While there is currently little political appetite for a sugar tax, Professor Stephenson was looking considerably further ahead. He was also articulating a view expressed a number of times during the day, namely that public health education on diet was proving ineffective or, at the very least, was not producing the scale of behaviour change, particularly among at-risk groups, that is urgently required.
“This conversation is moving towards a recognition that exhorting people to behave better, eat less, is clearly not working. The market is not working,” Stephenson said. ” There’s a reason why countries have taxed alcohol and tobacco, there’s a reason why they have drink-drive laws. They don’t just exhort people to ‘please drive more slowly’, ‘please don’t drink and drive’. When people harm themselves, ultimately society will have to intervene. I think give it ten years we’ll see a fiscal approach to this. It’s not going to be resolved by telling people ‘have less sugar’, ‘eat less’, it’s going to require an economic solution.”
Historical analogies with alcohol and tobacco are commonplace in preventive health debates over junk food, and no contributor made as strong association between sugar and tobacco as Robert Lustig, Professor of Paediatrics at the University of California, San Francisco.
Professor Lustig is perhaps the best known of a group of medical researchers who claim that sugar itself, and not its impact on overall calorie intake, is directly responsible for a range of adverse health impacts, such as Type 2 diabetes. “A calorie is not a calorie,” Lustig said more than once.
The respect with which Lustig is viewed by his peers was reflected in the near VIP status he was afforded at the conference, given time to address the audience from the floor prior to his own presentation. He was later allowed a further opportunity to make a final contribution to proceedings in the midst of another discussion. The reason for this is worthy of note. He had to leave early as he was scheduled to address the All Parliamentary Group for a Fit and Healthy Childhood at the Houses of Parliament.
Already something of a celebrity, we are likely to hear much more from him as this debate intensifies. One has the impression that the undeniably impressive Professor Lustig would have it no other way.
Arguably one of the most worrying matters to be raised at the conference was actually discussed comparatively little. A number of speakers alluded to the end of EU sugar quotas and the impact this will have on prices.
In April, Associated British Foods said it was already being hit by declining sugar prices and an “intensification” of competition ahead of the abolition of European quotas in 2017. According to the European Commission, sugar production is forecast to increase to 17.1m tons by 2023 from 15.6m tons in 2014, with prices falling to EUR405 per ton from EUR584 per ton today.
While direct causality between sugar and diet-related health problems may be disputed, the causal link between the advent of cheap, imported sugar and its increased consumption is undeniable.
Added sugar only became a constituent in the diet when it became readily available and cheap through expanding international trade.
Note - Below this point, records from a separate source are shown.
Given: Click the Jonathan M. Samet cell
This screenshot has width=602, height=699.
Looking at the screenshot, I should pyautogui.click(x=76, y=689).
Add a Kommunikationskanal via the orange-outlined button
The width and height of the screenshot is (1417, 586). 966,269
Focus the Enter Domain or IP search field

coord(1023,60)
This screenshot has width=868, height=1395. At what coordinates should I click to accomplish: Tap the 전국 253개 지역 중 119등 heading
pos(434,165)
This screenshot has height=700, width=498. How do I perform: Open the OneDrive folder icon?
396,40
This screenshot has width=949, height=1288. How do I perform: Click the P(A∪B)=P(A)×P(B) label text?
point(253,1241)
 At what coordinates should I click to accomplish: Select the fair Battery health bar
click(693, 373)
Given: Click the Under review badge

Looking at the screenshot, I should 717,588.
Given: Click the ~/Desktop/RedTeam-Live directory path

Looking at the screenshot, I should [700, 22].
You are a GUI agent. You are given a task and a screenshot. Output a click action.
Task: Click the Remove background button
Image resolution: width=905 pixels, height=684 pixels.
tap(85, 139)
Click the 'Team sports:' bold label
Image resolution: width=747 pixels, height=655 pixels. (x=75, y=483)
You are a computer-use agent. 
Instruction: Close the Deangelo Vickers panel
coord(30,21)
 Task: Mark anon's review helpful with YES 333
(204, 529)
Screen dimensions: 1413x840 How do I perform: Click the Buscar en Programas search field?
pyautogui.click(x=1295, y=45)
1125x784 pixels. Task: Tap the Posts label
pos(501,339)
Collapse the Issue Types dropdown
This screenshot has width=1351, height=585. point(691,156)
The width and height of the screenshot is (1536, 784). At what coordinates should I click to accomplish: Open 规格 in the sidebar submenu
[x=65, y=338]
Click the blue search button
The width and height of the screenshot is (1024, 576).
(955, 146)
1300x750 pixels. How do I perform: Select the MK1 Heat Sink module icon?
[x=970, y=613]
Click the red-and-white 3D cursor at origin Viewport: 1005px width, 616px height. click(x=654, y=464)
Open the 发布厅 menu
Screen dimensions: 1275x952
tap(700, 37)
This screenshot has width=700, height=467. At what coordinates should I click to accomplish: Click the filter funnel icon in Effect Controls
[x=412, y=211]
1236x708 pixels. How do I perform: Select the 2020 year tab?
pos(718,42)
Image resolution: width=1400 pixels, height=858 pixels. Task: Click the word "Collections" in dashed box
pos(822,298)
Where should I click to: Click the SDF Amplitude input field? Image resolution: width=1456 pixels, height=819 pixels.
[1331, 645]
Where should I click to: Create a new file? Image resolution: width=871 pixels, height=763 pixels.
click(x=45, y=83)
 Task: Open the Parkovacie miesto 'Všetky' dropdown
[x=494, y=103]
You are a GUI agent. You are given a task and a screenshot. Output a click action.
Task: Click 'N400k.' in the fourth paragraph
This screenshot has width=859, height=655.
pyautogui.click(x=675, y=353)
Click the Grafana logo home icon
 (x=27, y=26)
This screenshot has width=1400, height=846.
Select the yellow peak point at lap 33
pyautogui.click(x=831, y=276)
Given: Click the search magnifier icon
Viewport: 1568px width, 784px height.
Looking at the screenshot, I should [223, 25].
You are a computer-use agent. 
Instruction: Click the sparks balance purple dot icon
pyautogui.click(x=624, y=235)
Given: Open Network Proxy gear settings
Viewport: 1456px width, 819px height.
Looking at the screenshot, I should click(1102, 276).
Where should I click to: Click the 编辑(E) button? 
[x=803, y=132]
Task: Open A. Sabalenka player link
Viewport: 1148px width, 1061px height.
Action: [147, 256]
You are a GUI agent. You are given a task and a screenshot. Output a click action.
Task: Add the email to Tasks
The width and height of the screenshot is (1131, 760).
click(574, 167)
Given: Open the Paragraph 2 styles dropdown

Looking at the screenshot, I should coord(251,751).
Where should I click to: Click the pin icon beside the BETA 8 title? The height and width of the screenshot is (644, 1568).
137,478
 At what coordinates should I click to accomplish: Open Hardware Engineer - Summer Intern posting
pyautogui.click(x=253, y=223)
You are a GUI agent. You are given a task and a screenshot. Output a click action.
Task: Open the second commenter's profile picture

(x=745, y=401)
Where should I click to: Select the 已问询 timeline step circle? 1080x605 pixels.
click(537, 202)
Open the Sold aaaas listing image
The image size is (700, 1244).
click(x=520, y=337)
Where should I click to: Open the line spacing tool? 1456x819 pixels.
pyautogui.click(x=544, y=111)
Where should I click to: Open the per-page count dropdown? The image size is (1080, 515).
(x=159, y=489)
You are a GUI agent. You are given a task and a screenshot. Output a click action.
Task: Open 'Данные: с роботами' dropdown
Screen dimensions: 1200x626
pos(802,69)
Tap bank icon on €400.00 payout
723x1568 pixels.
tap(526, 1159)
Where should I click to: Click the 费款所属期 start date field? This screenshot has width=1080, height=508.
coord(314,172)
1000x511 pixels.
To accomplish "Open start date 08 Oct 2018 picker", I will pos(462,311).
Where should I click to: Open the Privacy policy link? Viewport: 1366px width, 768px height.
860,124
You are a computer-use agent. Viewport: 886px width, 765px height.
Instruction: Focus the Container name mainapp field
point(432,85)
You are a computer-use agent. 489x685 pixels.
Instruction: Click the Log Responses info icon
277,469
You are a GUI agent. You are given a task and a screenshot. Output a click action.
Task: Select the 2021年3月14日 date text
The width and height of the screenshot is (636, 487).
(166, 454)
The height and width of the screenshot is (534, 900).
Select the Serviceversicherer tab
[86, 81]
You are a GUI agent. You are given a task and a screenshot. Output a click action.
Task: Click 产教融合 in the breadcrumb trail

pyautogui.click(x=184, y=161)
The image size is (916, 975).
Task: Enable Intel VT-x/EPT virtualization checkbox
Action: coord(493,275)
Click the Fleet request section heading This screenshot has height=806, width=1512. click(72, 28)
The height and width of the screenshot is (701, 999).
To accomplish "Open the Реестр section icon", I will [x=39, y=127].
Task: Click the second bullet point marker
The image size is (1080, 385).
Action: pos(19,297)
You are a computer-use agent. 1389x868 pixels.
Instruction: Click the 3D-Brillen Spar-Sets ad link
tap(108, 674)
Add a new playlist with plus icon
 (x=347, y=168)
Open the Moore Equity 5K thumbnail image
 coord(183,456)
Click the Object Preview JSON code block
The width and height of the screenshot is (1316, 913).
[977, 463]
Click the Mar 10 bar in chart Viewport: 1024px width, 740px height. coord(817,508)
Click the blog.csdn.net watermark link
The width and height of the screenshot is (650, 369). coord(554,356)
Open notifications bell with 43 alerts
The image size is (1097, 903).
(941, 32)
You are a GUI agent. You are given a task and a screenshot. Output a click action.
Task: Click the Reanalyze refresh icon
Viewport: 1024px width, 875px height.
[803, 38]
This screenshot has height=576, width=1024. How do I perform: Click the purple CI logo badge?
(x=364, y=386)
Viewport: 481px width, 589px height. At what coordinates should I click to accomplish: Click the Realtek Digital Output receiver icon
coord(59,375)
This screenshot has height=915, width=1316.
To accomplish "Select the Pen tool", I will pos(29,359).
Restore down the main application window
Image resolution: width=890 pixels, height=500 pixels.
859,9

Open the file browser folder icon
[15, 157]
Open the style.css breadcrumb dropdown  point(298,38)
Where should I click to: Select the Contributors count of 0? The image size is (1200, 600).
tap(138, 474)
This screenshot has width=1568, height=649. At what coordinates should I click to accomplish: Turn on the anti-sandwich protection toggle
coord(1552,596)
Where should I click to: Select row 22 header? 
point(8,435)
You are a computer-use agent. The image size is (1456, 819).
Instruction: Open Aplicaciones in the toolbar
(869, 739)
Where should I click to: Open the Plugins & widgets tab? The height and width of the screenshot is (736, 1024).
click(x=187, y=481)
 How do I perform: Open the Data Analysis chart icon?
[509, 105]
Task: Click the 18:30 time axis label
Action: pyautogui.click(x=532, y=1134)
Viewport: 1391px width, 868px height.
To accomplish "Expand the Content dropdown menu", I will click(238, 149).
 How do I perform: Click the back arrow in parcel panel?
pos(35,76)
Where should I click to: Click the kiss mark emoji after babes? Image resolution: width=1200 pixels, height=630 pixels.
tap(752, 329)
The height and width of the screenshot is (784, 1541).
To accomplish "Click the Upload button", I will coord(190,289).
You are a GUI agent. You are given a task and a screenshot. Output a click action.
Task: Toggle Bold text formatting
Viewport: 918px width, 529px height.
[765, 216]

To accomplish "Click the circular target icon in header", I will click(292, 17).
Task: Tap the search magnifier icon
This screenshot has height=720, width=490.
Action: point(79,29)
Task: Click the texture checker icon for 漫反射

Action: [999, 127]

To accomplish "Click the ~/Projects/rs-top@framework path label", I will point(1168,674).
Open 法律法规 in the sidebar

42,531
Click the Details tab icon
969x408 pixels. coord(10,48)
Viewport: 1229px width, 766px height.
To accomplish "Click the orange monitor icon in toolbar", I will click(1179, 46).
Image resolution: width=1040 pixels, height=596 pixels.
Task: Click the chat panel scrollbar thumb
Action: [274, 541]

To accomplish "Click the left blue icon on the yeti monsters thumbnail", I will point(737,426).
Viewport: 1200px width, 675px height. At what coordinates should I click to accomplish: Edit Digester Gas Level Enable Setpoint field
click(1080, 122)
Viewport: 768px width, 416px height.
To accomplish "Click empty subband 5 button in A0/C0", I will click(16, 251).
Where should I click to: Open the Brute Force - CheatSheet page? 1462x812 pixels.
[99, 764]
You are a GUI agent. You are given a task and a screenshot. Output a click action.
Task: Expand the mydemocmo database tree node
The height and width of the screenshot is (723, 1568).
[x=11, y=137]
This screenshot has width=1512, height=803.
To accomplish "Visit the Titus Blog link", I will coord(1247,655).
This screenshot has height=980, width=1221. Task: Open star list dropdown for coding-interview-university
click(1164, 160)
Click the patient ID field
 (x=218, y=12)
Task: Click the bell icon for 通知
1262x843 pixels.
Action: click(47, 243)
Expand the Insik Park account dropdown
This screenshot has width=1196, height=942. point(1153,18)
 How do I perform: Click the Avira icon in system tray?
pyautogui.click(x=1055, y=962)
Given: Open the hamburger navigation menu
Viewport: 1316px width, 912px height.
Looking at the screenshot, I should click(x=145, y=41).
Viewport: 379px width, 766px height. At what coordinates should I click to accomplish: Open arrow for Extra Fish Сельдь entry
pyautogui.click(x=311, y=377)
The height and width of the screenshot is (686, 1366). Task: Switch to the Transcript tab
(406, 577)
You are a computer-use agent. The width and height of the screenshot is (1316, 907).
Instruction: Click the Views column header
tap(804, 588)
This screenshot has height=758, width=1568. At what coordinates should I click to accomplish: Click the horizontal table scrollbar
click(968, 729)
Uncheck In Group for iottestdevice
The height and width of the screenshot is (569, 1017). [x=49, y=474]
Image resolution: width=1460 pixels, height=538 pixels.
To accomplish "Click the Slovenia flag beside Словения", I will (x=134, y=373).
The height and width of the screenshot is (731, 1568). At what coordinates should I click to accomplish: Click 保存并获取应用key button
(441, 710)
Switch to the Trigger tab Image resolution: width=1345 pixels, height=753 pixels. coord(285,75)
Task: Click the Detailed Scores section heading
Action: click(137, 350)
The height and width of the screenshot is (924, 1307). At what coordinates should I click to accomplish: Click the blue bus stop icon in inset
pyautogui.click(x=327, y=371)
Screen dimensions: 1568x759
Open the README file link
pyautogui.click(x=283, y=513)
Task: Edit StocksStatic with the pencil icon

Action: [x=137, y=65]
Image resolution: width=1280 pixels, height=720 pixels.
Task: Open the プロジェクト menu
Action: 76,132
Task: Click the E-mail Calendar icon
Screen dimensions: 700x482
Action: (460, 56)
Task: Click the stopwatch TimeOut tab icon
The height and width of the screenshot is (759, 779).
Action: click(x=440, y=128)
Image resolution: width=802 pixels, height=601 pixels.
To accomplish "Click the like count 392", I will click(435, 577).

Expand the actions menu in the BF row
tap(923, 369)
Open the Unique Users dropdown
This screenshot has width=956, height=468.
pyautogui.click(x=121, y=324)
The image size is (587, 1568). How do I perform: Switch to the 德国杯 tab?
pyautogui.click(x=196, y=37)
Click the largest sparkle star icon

It is a point often made by those seeking specific interventions on sugar that while we have become used to the presence of large quantities of added sugar in our diet during the past two hundred years or so, in evolutionary terms it is an extremely recent addition.
For the many at the conference who understand that history, sugar becoming even cheaper will be a chilling prospect. Those from industry, government or medical organisations hoping for a widespread voluntary move towards reformulation and lowering sugar levels by food companies may already be fearing a sobering reality check.
While no-one was saying that cheaper sugar could derail concerted progress on sugar reduction through reformulation, some must have been thinking it. Given how sugar became a ubiquitous constituent in those formulations, and the pressure on companies to keep food cheap and remain profitable, to imagine that falling prices will not have some bearing on sugar consumption would be verging on counter-intuitive.